- _Collected data entries_
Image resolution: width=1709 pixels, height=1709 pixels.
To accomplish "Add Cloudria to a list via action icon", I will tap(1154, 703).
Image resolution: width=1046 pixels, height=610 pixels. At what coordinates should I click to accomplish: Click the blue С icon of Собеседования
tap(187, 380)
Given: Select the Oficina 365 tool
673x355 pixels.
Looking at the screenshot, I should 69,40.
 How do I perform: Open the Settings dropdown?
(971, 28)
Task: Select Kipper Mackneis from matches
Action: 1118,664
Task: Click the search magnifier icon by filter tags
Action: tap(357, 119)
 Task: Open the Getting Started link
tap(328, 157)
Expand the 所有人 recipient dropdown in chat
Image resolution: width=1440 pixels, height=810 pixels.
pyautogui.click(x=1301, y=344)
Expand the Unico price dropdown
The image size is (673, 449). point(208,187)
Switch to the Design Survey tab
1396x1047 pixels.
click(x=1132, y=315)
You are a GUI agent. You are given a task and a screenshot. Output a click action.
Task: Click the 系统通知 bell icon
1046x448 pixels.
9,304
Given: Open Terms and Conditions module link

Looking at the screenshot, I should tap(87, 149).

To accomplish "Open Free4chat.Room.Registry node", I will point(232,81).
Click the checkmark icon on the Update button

- _Task goal_
Using the records above, list each line that includes "will".

- _Final answer_
To accomplish "Add Cloudria to a list via action icon", I will tap(1154, 703).
To accomplish "Open Free4chat.Room.Registry node", I will point(232,81).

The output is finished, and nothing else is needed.